The calling of wanting more

the call of wanting more

 

Uncle Frank was a funny kind of guy who always felt the calling for a bigger and better life. When he passed away it got me thinking of the nature of wanting more and striving. Uncle Frank took some risky roads to “break the bank”, which is how described his goal to my dad one day while they were at the casino together. We knew what he meant, but never really understood why he even thought that was possible. Yet time after time his soul, and also maybe his ego, would rise again and ask him to try.

In a way, I understood. “unlikely” doesn’t really mean impossible. It certainly made me think of my own business pursuits. Will I ever coach my way to be interviewed by Oprah? It’s not really an aim of mine, but if it happened I certainly would embrace it.  The practical side of me, the side of me my parents fostered, said that that kind of fame was unlikely. Maybe that was the reason why I didn’t think someone like me would be that successful.

But I know what that feeling of rising to meet a circumstance, of wanting to beat the odds, of going after “more” feels like. I know the urge to rise again, and again, the call of expanding further than ever simply because we feel the call to.

I have long been frustrated by my mother. She doesn’t know this call, or at least she won’t admit to it. And for years I would try to find that within her, a book left here or there, a gentle nudge. She has always been content with where she is, maybe a little stressed by the day to day of it, but content and not “in searching”.  Whereas me, and Uncle Frank, always seemed to be searching.

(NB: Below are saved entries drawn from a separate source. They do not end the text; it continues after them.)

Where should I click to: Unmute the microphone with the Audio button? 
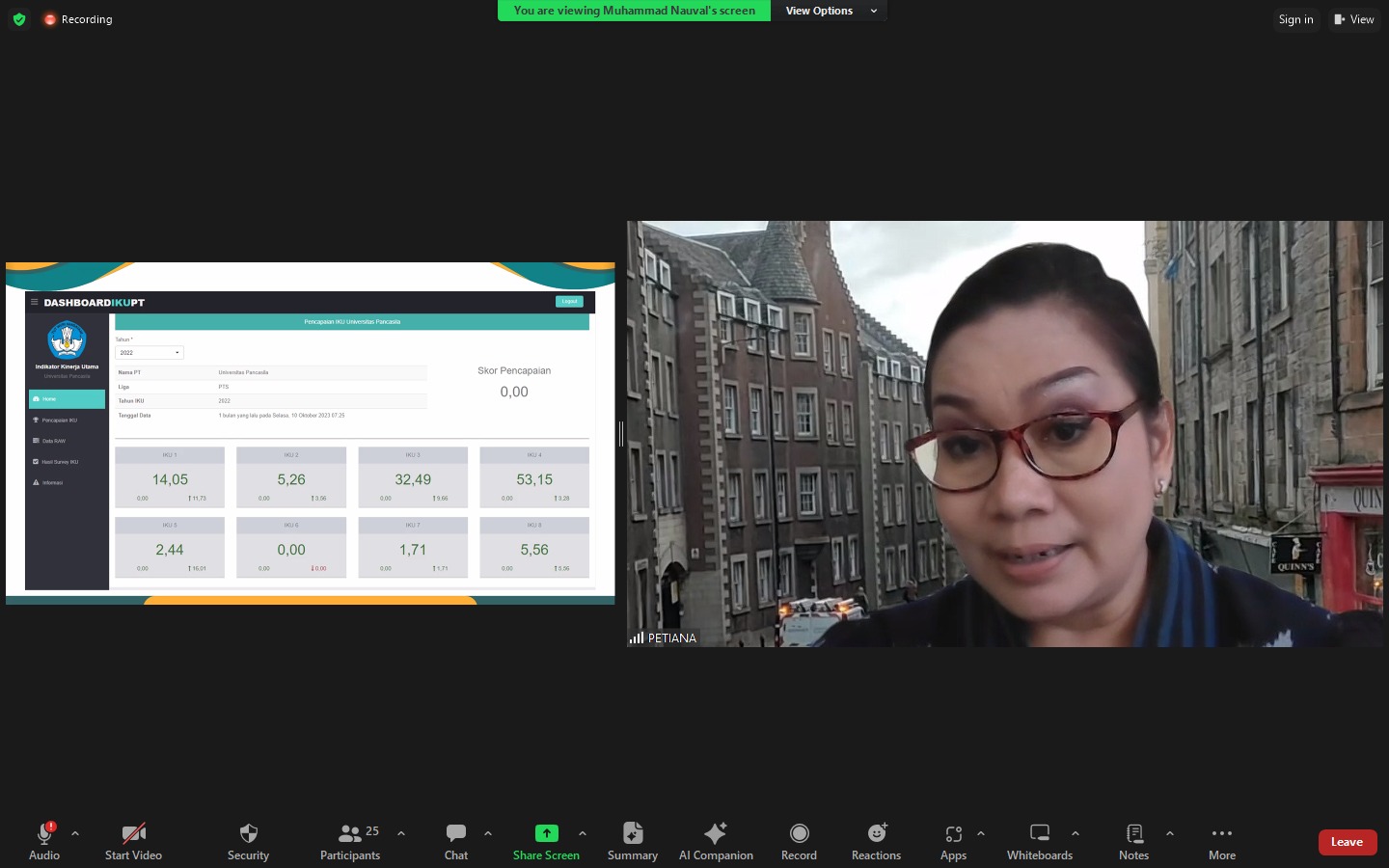[44, 841]
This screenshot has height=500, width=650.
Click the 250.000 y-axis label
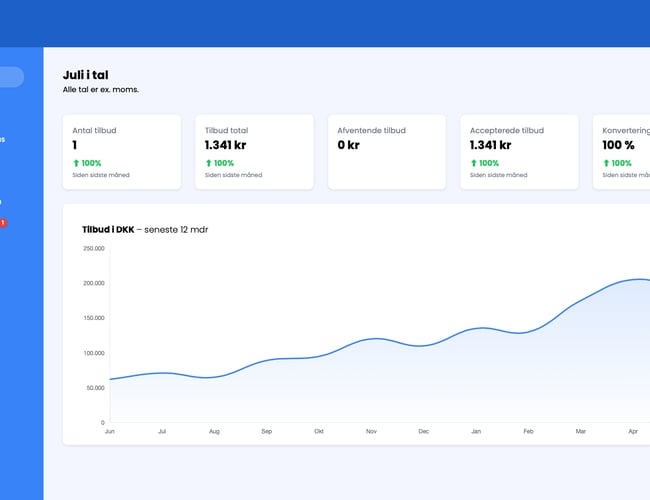tap(93, 248)
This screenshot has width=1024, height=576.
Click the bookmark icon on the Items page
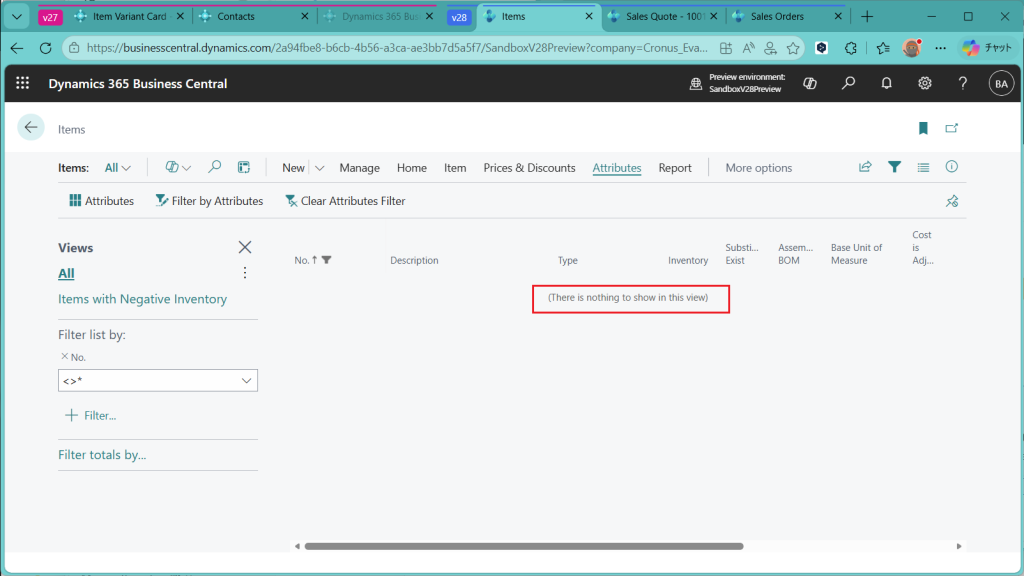tap(923, 128)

Now I see that with the exception of going to college, my mom succeeded in making all that she really ever wished for to come true. She is content, and has been content, because her searches for more have already come to fruition, but not because she never had any. She’s living in the “gravy” mode, where everything else she does with her life now is gravy to be savored.

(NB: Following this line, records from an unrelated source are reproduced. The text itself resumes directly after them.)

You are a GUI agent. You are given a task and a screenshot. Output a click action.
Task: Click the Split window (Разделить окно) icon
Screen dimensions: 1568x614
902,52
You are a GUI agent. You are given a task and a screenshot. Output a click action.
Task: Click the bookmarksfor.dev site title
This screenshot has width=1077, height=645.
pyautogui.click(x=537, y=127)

It was not that she never wanted more. She had. But once she began stepping into that something more and it became part of her past and her story, she grew to meet the dream. She became more than she had been before, for her it was becoming a mother.

In his last few days, my cousin reported, that Uncle Frank, after years of searching for this big life and dreams, had found what he wanted. For him, it was to know he had succeeded and done well for his kids. In his last days, he saw for the first time that his kids were happy, they were cared for, they loved him for who he was. And in that understanding, that state of being “in love”, he even managed to let go of the long-standing issues he had with this daughter-in-law. He became something more than he ever expected to be, a good parent.

Perhaps it was that he never felt like he was enough. But I think, it was not that he knew there was “more” out there, but that he knew HE could be something more, and simply didn’t understand how to get there. My mom’s path was more clear, there were established roads by which she could, and did, travel. Uncle Frank had to trail-blaze it.

being manifestor can mean being a trailblazer

 

Being a manifestor can mean being a trailblazer! Click To Tweet

 

That trailblazing isn’t an easy feat. Sure there are a ton of examples of trailblazers out there in the world, like Bill Gates, Oprah, and Einstien. But the thing is when we are ready to step into our “More-ness”, we have to trailblaze the path for ourselves and can’t even really follow the same path or model as those who came before. We HAVE to do it our way, to be true to our own calling.

Falling down and failing is a just about the only thing that is in common between trailblazing paths. With the right practices though, we can turn “failure” into a key part of our process of becoming, instead of assuming it’s a stop sign. The other part of this is assuming that we know what our big dream is really, at the end going to look like.

We all think we know what the dream looks like. For Uncle Frank, it was having such wealth that he could give it to anyone who asked, while also living the “good life” himself.  For you, it might look like having college savings for the kids, traveling, or running an active and fulfilling business. What I’ve found is that those visions are rarely the real dream. Those visions are archetypes. They give us something to shoot for.

But the Universe always knows what we really need and what the “who we are becoming” actually needs. While we can follow those archetypes, like Uncle Frank’s “Breaking the bank”, we need to stay in the realization that what they actually look like, when we’re done chasing the feeling of the archetype, is probably going to look very different than how we thought. And until we’re in a much deeper alignment with the “who we are becoming”, it might feel like we are blindly making changes and course corrections.

But our trailblazing is far from random, loves. It’s a process, a process natural to us. I call it Dreamcasting. Once you begin to realize your dreamcasting process, how you are actually working your manifesting superpowers from alignment and growing into “who you are becoming” you will be able to see more clearly what you are actually dreaming into!